• _TASK DATA_:
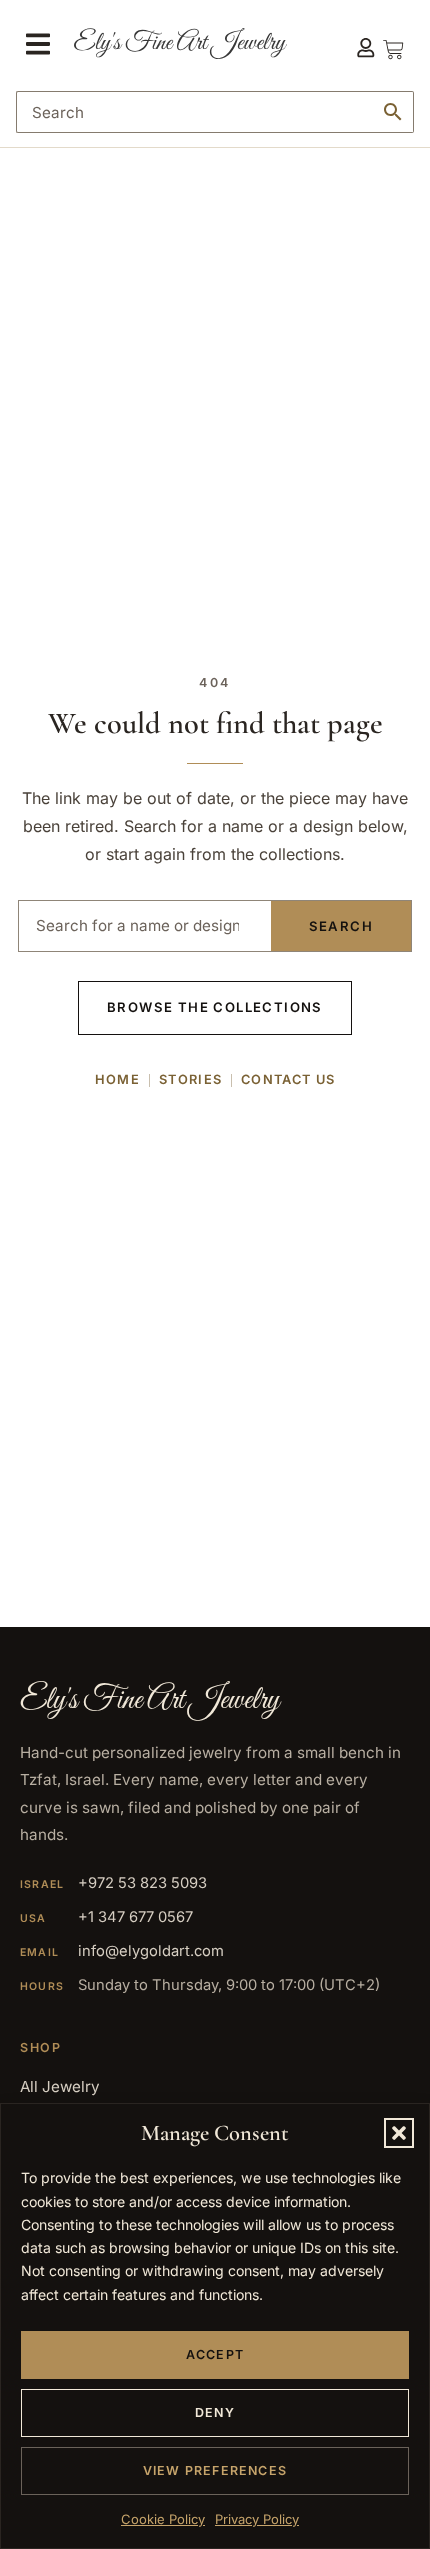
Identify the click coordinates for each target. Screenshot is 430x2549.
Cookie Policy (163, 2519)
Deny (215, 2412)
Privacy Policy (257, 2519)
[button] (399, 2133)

• _HOW TO COMPLETE THIS TASK_: Quote each record exactly as it stands, minus the pictures.

• _TASK SOLUTION_:
Identify the click coordinates for each target. Screenshot is 430x2549.
Cookie Policy (163, 2519)
Deny (215, 2412)
Privacy Policy (257, 2519)
[button] (399, 2133)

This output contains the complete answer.